REQUIRED TASK A
Answer these questions from the waveguide text:
(i) As illustrated in FIGS. 7A and 7B, what may the in-coupling diffractive optic IDO be?
(ii) By what means does the image-bearing light WG propagate along the planar waveguide 18?
(iii) What does the expanded eyebox E decrease?

TEXT
....................

As illustrated in FIGS. 7A and 7B, the in-coupling diffractive optic IDO may be a transmissive type diffraction grating arranged on inner plane parallel surface 15 of the substrate S. However, the in-coupling diffractive optic IDO may alternately be a volume hologram or other holographic diffraction element, or other type of diffractive optical component operable to in-couple image-bearing light WI into the waveguide 18. The in-coupling diffractive optic IDO can be located on the outer plane parallel surface 13 or inner plane parallel surface 15 of substrate S and can be of a transmissive or reflective type in a combination that is a function of the direction from which the incoming image-bearing light WI approaches substrate S.

When used as a part of a virtual display system, the in-coupling diffractive optic IDO couples the image-bearing light WI from a real image source into the substrate S of the planar waveguide 18. Any real image or image dimension is first converted into an array of overlapping angularly related beams encoding the different pixel positions within an image for presentation to the in-coupling diffractive optic IDO. The image-bearing light WI is diffracted and at least a portion of the image-bearing light WI is thereby redirected by the in-coupling diffractive optic IDO into the planar waveguide 18 as image-bearing light WG for further propagation along the planar waveguide 18 by Total Internal Reflection (“TIR”).

Although diffracted into a generally more condensed range of angularly related beams in keeping with the boundaries set by TIR, the image-bearing light WG preserves the image information in an encoded form. The out-coupling diffractive optic ODO receives the encoded image-bearing light WG and diffracts at least a portion of the image-bearing light WG out of the planar waveguide 18 as the image-bearing light WO toward the intended location of a viewer's eye. Generally, the out-coupling diffractive optic ODO is designed symmetrically with respect to the in-coupling diffractive optic IDO to restore the original angular relationships of the image-bearing light WI among outputted angularly related beams of the image-bearing light WO. However, to increase one direction of overlap among the angularly related beams in the eyebox E within which the virtual image can be seen, the out-coupling diffractive optic ODO is arranged to encounter the image-bearing light WG multiple times and to diffract only a portion of the image-bearing light WG on each encounter. The multiple encounters along the length of the out-coupling optic in the direction of propagation have the effect of expanding one direction of the eyebox within which the image-bearing light beams overlap. The expanded eyebox E decreases sensitivity to the position of a viewer's eye for viewing the virtual image.

....................

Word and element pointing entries
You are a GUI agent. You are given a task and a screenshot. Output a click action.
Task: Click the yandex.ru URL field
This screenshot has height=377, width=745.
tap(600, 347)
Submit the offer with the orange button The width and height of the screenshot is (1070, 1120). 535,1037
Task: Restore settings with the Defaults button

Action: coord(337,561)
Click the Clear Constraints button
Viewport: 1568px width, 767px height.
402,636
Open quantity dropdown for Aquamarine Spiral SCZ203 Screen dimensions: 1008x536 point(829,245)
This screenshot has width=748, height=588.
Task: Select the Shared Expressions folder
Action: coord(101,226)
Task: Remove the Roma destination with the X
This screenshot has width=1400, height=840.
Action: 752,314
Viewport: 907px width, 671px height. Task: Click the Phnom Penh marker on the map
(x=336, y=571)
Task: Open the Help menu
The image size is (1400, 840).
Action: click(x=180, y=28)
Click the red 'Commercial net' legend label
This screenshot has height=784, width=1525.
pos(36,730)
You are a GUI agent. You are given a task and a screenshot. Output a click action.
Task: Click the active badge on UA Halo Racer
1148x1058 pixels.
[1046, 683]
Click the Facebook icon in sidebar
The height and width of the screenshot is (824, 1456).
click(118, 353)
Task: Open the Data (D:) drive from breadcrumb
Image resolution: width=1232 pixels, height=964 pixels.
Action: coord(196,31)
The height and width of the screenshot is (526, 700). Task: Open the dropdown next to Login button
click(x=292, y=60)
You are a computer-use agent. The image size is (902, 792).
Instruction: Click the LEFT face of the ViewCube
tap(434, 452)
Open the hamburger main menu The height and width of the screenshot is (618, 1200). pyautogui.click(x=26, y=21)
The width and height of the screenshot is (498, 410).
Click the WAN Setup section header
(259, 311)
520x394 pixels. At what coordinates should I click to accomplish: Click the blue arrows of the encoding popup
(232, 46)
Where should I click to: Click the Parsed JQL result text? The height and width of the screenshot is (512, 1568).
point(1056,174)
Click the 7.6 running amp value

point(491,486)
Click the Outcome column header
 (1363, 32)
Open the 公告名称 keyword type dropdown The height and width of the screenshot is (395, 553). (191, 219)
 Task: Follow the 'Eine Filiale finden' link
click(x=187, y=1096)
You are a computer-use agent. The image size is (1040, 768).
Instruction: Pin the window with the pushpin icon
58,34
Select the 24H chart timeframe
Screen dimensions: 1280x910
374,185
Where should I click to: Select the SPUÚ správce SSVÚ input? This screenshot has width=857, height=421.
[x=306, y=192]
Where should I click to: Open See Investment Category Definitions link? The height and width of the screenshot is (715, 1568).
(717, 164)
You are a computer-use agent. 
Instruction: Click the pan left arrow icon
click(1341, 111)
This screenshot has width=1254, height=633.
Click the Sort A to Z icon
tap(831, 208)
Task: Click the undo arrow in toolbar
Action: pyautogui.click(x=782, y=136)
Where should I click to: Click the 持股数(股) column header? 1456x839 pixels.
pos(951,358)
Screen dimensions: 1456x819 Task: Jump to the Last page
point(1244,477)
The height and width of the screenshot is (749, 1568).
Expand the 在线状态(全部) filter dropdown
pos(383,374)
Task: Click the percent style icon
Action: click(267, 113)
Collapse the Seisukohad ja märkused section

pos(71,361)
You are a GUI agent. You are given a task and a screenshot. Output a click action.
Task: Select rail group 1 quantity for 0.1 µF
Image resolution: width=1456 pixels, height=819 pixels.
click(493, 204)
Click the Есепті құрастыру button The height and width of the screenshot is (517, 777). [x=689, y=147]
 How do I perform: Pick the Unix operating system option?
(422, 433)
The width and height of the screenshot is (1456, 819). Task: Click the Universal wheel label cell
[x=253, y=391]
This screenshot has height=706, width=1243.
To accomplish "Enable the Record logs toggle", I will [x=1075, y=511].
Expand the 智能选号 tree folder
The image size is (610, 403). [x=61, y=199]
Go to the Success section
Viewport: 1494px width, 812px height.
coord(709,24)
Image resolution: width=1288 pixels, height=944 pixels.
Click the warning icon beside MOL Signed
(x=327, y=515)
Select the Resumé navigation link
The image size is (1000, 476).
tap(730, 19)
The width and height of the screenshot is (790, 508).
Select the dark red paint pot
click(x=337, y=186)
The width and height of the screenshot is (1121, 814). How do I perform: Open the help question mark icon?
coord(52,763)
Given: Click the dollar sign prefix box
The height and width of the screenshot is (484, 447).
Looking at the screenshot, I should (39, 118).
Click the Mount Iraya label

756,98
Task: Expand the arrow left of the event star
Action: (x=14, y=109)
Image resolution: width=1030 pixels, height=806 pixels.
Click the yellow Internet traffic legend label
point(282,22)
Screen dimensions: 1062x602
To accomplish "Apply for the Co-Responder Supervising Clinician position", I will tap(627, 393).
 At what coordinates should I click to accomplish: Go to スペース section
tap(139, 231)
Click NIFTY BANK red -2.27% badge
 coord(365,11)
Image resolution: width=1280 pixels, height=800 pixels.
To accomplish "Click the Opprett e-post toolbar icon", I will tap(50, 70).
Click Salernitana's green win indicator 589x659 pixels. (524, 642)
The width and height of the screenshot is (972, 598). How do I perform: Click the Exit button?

....................

REQUIRED TASK B
Transcribe lines from the listing exactly, beginning at the line that contains "This screenshot has width=1254, height=633." and stopping after the line that contains "click(493, 204)".

WRITTEN REPLY A
(i) A transmissive type diffraction grating arranged on inner plane parallel surface 15 of the substrate S.
(ii) By Total Internal Reflection ("TIR").
(iii) Sensitivity to the position of a viewer's eye for viewing the virtual image.

WRITTEN REPLY B
This screenshot has width=1254, height=633.
Click the Sort A to Z icon
tap(831, 208)
Task: Click the undo arrow in toolbar
Action: pyautogui.click(x=782, y=136)
Where should I click to: Click the 持股数(股) column header? 1456x839 pixels.
pos(951,358)
Screen dimensions: 1456x819 Task: Jump to the Last page
point(1244,477)
The height and width of the screenshot is (749, 1568).
Expand the 在线状态(全部) filter dropdown
pos(383,374)
Task: Click the percent style icon
Action: click(267, 113)
Collapse the Seisukohad ja märkused section

pos(71,361)
You are a GUI agent. You are given a task and a screenshot. Output a click action.
Task: Select rail group 1 quantity for 0.1 µF
Image resolution: width=1456 pixels, height=819 pixels.
click(493, 204)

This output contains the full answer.